Accordingly, and even as regional tourism officials monitor hopeful signs for a recovery of the sector, Caribbean political figures led by Jamaica’s Prime Minister Bruce Golding have mounted an aggressive lobby in the United Kingdom aimed at keeping the level of taxes on flights to the Caribbean down. Regional Tourism Ministers have also been reportedly active in the United States seeking an expansion of pre-clearance facilities in order to enable speedier immigration clearance for visitors to the region from the United States.
Meanwhile, regional tourism officials are pointing to what they believe are early signs that despite the relative gloom some airlines have been enhancing the visibility of the regional tourism sector in the international marketplace by announcing new flights to the Caribbean. One of the most recent of these is the low–cost carrier Airtran which recently filed applications with the United States Department of Transportation to offer flights to The Bahamas and Aruba from cities in the US.

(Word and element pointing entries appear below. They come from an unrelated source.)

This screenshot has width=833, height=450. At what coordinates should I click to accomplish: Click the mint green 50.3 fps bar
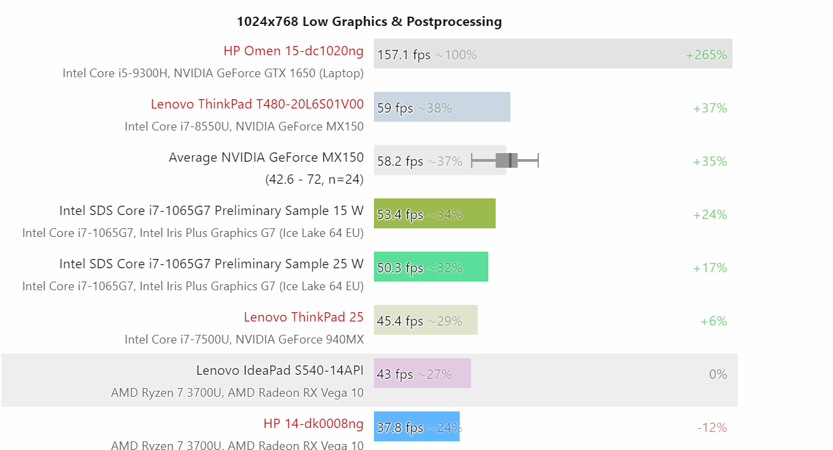click(x=431, y=267)
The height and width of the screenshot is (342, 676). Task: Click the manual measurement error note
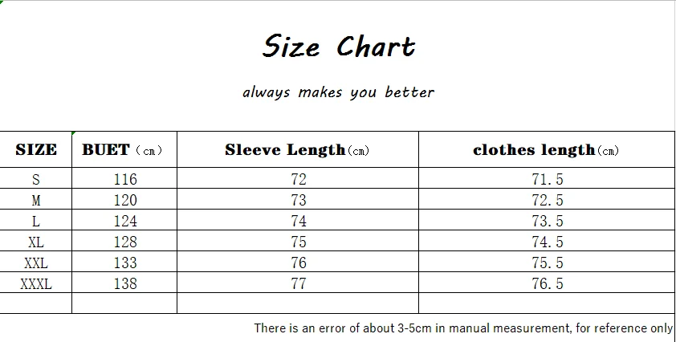pyautogui.click(x=463, y=328)
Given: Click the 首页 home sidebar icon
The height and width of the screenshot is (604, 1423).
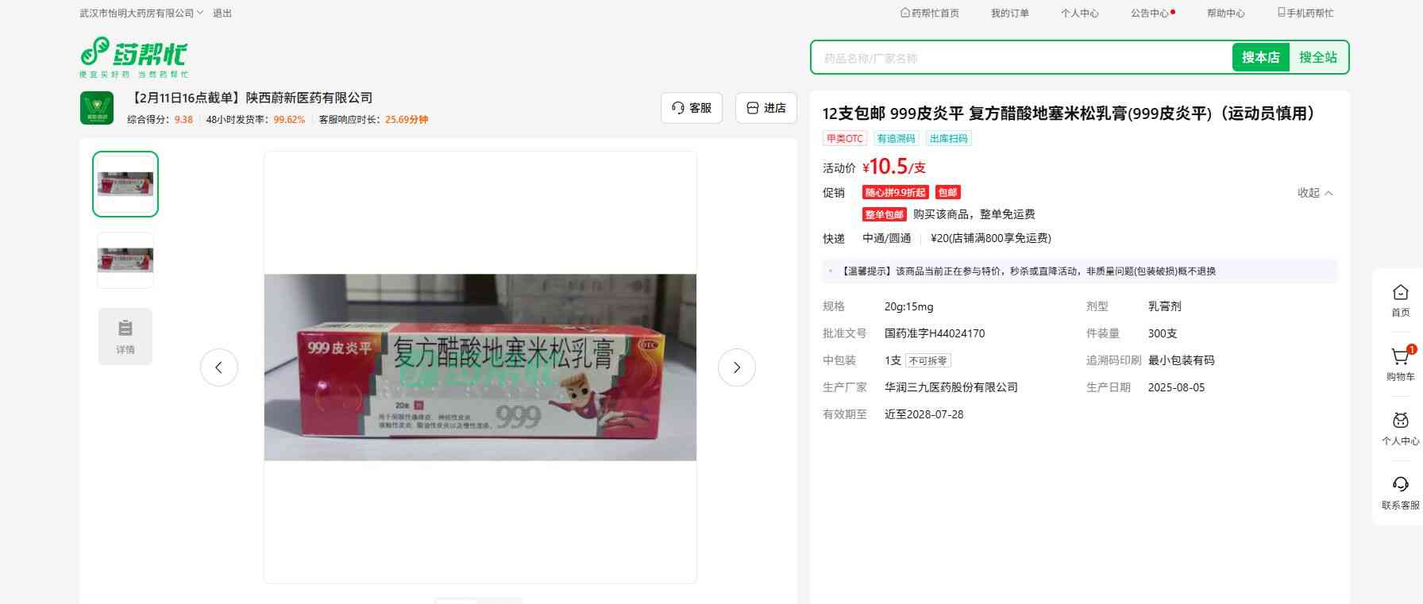Looking at the screenshot, I should [x=1400, y=294].
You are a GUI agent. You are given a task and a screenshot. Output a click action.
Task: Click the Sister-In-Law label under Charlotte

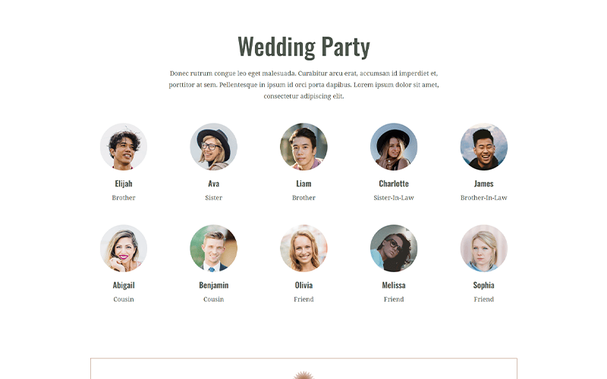(x=394, y=198)
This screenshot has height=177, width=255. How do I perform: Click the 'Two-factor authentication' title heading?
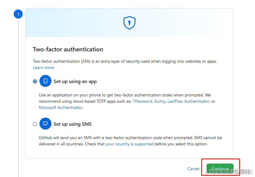click(68, 49)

Here in Guyana, Tourism Minister Manniram Prashad has continually ‘talked up’ the sector despite indications of decline as reflected in the closure of some interior resorts, reduced occupancy rates at hotels and indications by some hotel owners that they were ready to sell their properties. Earlier this week President of the Georgetown Chamber of Commerce and Industry (GCCI) Chandradat Chintamani told Stabroek Business that while the upbeat predictions regarding the future of the tourism sector was “good news’ for Guyana, he believed that the local industry itself needed to be more “creative and inventive” in the marketing of the industry. “What the industry needs to do is to sit and think of special incentives that it can offer to visitors to Guyana, including, for example, complimentary trips to places like Kaieteur. Such initiatives can help to create lasting positive images in the minds of visitors that amount to another kind of international marketing of the sector,” he said.